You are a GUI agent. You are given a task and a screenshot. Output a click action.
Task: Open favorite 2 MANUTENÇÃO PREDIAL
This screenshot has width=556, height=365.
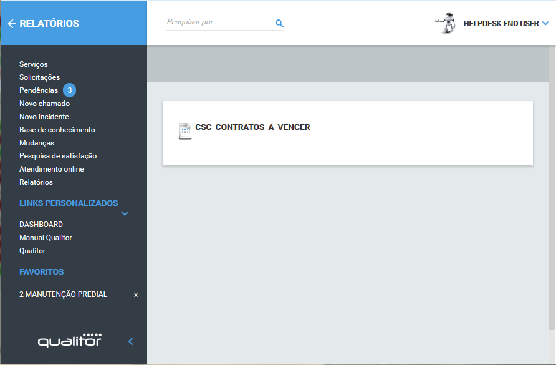pos(63,294)
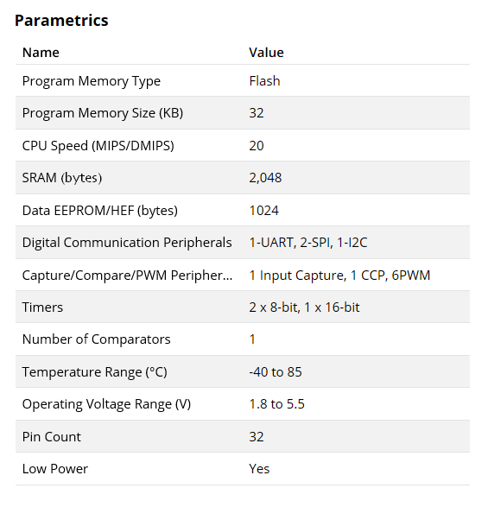Click the 1024 EEPROM value

pos(263,211)
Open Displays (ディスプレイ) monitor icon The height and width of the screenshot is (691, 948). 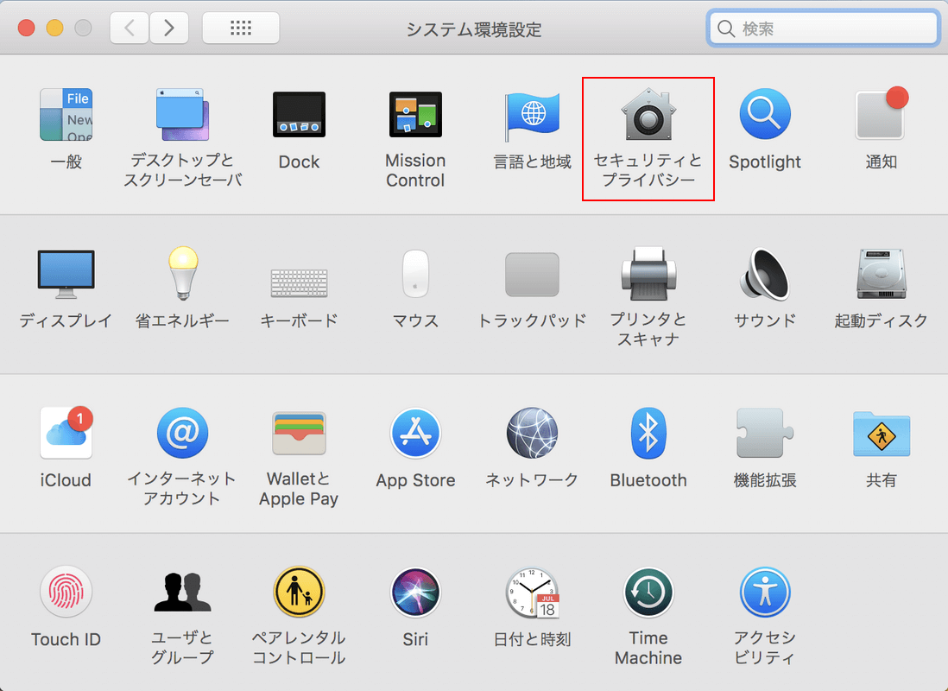(66, 274)
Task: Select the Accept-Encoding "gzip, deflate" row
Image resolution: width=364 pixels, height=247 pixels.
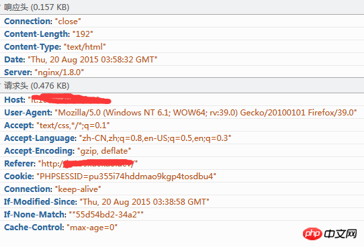Action: (x=182, y=151)
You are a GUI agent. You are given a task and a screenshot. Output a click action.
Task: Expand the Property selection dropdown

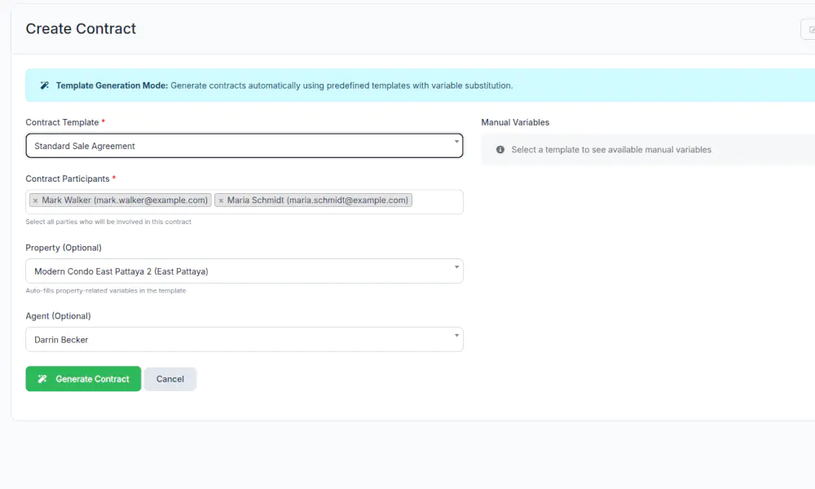tap(244, 271)
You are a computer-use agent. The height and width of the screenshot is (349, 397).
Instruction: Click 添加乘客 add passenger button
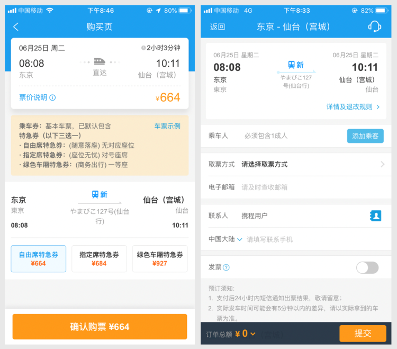pyautogui.click(x=365, y=136)
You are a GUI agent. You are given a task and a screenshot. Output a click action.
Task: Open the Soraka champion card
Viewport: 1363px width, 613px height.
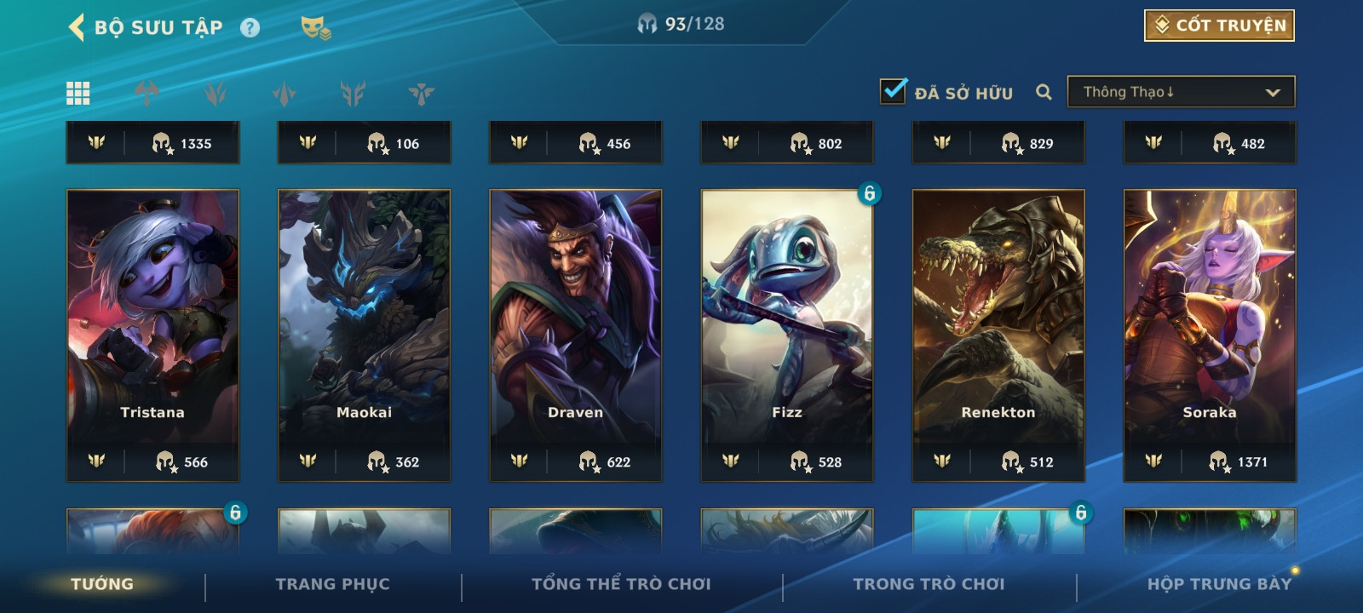(1210, 335)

*INSTRUCTIONS TO FOLLOW*
Reproduce the lines above from the line with "You are a computer-use" up to and including the line with "pyautogui.click(x=365, y=136)", leaving out the pictures.

*SOLUTION TO THE EXERCISE*
You are a computer-use agent. The height and width of the screenshot is (349, 397).
Instruction: Click 添加乘客 add passenger button
pyautogui.click(x=365, y=136)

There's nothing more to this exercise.